▼▼▼

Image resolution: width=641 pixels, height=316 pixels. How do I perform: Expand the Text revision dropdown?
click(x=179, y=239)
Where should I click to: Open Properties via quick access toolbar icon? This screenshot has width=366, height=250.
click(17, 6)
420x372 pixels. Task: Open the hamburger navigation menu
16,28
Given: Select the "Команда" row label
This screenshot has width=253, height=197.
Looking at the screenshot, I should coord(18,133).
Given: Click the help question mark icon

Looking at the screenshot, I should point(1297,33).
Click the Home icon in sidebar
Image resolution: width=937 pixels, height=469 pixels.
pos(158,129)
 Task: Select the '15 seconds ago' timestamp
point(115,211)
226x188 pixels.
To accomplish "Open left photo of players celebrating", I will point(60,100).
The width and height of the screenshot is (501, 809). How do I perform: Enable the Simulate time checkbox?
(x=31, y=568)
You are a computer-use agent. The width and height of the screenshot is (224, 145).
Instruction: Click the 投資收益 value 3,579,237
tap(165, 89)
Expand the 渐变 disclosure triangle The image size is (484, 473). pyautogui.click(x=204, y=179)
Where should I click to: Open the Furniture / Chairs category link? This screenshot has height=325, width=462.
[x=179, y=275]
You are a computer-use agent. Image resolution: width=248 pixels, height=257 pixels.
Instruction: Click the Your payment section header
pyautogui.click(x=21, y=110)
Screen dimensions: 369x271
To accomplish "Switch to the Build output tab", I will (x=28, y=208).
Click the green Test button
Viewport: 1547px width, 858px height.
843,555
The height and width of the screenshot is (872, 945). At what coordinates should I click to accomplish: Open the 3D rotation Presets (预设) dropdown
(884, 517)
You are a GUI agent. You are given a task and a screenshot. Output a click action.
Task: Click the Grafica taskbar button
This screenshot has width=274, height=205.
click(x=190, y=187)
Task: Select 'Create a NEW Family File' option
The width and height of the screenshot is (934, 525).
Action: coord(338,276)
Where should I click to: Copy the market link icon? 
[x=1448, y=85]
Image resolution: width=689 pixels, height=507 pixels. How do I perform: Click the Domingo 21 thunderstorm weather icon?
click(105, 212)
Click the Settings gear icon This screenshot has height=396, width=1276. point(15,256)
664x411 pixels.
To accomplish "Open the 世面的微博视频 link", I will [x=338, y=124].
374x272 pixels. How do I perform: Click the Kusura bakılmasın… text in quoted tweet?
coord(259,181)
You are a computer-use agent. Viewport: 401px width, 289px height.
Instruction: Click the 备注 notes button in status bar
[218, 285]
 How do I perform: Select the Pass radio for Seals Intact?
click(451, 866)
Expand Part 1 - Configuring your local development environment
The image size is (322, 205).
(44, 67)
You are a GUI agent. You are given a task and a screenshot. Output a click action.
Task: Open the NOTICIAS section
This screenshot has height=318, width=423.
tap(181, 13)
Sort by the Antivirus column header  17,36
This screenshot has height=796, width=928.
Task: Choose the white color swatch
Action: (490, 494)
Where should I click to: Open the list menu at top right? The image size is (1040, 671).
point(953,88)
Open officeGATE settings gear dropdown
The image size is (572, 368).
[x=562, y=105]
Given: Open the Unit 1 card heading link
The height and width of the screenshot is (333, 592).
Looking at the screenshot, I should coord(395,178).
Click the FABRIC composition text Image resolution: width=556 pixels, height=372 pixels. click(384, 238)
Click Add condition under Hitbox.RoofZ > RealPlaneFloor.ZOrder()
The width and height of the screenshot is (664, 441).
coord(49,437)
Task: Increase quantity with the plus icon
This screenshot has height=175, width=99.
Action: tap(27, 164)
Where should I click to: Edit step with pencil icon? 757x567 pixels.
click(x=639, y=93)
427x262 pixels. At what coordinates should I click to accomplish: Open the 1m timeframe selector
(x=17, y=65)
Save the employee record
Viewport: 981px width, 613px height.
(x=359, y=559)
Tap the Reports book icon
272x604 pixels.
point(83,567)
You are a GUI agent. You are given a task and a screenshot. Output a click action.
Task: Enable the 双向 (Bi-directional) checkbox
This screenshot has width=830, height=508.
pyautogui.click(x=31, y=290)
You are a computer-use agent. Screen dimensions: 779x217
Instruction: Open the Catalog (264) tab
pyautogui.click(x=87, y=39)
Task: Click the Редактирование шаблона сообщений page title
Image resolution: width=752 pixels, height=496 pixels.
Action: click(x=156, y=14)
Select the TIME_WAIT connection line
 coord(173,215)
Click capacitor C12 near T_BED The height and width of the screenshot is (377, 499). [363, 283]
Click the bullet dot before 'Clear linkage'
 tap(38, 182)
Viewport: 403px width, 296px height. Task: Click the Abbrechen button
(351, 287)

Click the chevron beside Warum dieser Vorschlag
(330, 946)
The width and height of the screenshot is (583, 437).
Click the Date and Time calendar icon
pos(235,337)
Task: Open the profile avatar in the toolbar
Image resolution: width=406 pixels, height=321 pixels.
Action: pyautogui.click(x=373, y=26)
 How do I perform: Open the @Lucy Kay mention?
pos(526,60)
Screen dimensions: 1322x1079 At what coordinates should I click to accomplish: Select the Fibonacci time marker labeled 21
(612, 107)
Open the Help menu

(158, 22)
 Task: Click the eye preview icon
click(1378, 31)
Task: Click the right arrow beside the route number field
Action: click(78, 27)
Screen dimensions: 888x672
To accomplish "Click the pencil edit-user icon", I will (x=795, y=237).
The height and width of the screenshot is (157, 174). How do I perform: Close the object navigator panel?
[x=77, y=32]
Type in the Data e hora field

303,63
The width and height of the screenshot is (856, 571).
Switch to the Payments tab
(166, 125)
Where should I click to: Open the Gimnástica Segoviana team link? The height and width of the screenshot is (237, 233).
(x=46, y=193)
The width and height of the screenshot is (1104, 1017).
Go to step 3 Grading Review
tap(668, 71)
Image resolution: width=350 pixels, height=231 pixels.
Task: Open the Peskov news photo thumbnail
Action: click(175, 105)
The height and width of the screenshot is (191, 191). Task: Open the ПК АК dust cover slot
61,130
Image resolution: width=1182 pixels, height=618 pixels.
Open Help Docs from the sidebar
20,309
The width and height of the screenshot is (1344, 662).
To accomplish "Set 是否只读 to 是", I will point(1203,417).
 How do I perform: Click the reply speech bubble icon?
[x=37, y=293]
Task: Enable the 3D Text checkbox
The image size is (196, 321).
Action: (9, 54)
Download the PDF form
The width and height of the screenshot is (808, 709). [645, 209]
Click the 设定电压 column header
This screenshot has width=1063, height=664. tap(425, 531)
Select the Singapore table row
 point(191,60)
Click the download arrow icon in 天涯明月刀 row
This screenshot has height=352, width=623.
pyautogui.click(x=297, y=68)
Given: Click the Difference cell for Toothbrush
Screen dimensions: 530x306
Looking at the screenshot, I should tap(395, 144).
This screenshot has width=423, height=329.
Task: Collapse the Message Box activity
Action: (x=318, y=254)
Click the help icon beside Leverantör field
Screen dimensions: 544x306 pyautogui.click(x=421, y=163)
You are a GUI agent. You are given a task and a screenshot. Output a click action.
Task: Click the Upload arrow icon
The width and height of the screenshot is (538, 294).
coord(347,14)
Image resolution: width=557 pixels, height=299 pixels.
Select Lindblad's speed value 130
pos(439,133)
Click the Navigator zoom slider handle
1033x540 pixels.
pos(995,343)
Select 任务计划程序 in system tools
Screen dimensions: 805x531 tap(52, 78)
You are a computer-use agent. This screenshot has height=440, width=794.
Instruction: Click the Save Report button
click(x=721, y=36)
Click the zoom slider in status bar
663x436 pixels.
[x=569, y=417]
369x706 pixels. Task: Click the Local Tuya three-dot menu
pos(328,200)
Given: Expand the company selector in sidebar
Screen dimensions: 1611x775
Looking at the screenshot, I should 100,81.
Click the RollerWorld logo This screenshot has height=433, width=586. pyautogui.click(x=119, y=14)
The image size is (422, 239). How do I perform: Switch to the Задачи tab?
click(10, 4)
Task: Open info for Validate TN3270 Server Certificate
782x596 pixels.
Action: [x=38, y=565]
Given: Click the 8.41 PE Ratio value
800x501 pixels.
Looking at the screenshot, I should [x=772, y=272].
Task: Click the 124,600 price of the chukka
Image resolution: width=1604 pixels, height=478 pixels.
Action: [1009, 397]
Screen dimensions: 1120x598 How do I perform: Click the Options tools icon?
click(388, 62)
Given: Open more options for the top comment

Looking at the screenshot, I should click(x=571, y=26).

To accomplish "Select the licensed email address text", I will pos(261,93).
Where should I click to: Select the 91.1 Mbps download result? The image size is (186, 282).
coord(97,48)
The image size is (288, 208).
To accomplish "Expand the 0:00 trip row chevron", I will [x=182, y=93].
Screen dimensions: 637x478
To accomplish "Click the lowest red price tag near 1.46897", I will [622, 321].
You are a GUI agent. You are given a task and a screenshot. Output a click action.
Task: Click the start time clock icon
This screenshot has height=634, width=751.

▲▲▲

Work out, please, how many lines above contain "near"; answer only with the number.

Reply
2